What you will do: Search the data below for "value"; list each line that holds it.
== Records supplied
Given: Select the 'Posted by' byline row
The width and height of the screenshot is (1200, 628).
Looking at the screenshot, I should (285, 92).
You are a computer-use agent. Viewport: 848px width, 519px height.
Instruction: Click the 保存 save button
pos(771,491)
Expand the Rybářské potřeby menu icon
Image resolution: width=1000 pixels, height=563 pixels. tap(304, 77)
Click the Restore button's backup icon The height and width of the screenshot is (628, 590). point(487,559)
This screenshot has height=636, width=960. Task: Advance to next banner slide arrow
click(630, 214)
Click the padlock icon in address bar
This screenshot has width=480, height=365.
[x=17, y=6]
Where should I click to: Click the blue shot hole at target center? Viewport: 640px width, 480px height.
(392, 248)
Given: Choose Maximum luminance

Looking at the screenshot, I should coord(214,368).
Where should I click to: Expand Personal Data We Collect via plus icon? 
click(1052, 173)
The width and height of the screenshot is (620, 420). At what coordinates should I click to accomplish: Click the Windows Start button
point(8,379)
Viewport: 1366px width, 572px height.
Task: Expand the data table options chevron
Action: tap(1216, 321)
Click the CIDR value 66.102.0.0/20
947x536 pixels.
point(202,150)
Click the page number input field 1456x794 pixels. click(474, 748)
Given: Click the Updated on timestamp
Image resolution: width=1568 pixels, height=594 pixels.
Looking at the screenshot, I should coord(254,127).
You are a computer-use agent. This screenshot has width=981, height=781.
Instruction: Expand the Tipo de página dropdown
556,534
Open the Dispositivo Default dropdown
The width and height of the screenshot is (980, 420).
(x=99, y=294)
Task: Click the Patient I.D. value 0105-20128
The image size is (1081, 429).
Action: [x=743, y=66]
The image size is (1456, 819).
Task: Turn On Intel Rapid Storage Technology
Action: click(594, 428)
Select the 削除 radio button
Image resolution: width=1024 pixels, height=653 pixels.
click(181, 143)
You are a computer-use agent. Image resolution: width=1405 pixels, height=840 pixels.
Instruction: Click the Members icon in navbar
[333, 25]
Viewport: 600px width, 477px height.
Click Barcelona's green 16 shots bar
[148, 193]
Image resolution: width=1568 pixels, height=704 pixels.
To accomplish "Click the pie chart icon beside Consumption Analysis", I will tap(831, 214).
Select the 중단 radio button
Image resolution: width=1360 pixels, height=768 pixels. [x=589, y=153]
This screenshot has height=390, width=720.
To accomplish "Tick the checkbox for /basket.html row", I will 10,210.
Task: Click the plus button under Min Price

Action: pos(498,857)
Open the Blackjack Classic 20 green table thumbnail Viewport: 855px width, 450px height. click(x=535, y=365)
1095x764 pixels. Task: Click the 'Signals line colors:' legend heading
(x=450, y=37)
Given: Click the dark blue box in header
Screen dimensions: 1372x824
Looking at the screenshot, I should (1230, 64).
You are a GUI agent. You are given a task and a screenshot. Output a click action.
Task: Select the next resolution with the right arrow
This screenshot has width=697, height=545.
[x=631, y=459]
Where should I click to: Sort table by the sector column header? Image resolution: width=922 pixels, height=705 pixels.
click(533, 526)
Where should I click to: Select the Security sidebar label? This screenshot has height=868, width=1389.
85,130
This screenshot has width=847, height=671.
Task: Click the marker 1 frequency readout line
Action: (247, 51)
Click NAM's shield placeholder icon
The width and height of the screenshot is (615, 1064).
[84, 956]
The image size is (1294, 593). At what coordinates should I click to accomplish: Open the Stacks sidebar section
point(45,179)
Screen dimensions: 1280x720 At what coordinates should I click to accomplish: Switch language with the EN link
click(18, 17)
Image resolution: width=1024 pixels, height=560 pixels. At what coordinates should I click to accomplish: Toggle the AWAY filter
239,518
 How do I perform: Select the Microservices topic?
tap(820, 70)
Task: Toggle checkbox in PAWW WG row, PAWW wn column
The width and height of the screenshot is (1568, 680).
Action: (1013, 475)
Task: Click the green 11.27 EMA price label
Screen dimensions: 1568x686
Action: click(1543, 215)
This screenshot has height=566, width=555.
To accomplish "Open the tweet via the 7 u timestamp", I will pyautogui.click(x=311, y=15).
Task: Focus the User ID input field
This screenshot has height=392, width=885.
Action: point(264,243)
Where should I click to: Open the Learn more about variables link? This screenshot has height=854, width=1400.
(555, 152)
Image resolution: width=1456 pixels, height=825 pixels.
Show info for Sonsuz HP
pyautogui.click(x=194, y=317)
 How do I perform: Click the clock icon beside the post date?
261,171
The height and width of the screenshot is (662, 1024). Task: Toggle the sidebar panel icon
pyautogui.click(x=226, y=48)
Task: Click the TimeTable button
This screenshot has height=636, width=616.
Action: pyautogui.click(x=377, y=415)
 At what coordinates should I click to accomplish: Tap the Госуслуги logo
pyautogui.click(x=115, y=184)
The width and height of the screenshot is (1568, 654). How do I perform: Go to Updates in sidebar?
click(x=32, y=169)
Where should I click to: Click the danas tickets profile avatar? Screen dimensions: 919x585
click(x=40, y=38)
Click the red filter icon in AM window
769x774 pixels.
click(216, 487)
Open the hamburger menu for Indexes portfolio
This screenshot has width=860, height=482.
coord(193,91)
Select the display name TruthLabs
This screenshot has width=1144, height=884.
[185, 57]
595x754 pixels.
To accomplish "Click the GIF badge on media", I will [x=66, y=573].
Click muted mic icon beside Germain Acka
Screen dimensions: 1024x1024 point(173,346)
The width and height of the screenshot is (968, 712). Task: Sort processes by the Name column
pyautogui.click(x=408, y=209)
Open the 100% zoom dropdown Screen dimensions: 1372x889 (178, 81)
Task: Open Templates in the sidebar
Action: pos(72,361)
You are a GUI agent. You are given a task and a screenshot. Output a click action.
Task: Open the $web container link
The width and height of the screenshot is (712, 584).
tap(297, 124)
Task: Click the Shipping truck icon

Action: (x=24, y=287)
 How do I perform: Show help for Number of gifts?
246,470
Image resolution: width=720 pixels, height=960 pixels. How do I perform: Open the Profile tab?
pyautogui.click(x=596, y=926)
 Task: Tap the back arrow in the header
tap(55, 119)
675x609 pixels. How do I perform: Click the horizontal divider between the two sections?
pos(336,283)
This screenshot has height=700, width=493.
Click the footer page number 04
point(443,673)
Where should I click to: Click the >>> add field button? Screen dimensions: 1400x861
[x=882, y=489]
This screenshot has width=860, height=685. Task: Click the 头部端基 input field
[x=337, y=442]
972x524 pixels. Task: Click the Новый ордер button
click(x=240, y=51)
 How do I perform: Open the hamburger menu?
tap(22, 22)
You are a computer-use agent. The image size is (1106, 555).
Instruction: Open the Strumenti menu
====
Answer space:
Click the CIDR value 66.102.0.0/20
Task: Click the Patient I.D. value 0105-20128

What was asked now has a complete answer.